Technically, TheEGG together with that paper have everything that one would need to learn this spatializing technique. However, I realized that my earlier posts on spatializing with the Ohtsuki-Nowak transform might a bit too abstract and the paper a bit too terse for a student who just started with EGT. As such, in this post, I want to go more slowly through a concrete example of spatializing an evolutionary game. Hopefully, it will be useful to students. If you are a beginner to EGT that is reading this post, and something doesn’t make sense then please ask for clarification in the comments.

I’ll use the Go-vs-Grow game as the example. I will focus on the mathematics, and if you want to read about the biological or oncological significance then I encourage you to read Kaznatcheev et al. (2015) in full.

### Transform the game

First things first, let’s write down the game matrix that we are considering:

$\bordermatrix{ ~ & \text{INV} & \text{AG} \cr \text{INV} & \frac{1}{2}b + \frac{1}{2}(b - c) & b - c \cr \text{AG} & b & \frac{1}{2}b \cr }$

Here, the two strategies are invasive (INV) and autonomous growth (AG). We can consider as each player choosing one of these two strategies.

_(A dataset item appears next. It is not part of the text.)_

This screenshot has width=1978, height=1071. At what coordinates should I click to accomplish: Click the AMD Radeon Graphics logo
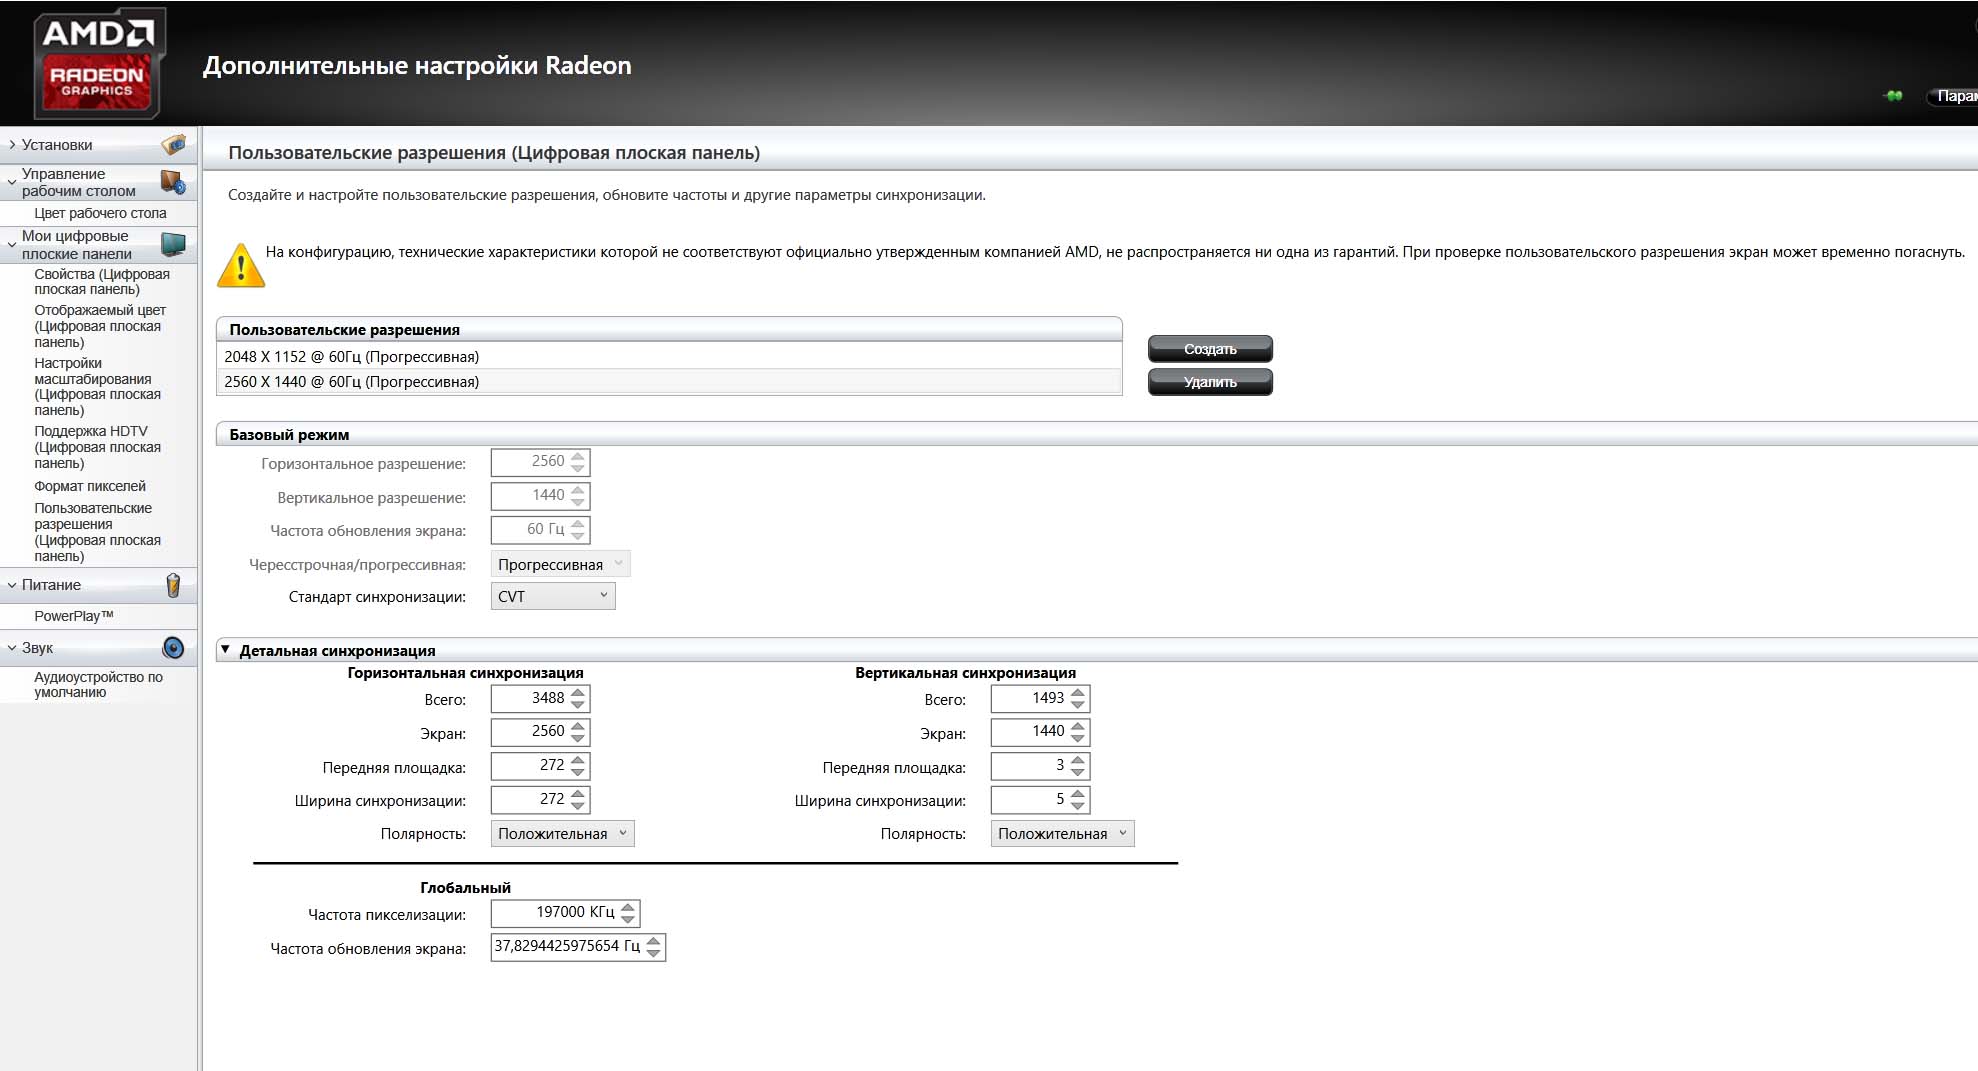coord(97,64)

Player 1 picks the row, and player 2 picks the column. The resulting matrix entry is the payoff for Player 1.

Now we can go to Ohtsuki & Nowak (2006) or — even easier — my old blog post, and look up the spatializing transform. This will change the game matrix we described above into a new matrix corresponding to the effective game of playing Go-vs-Grow on a random graph.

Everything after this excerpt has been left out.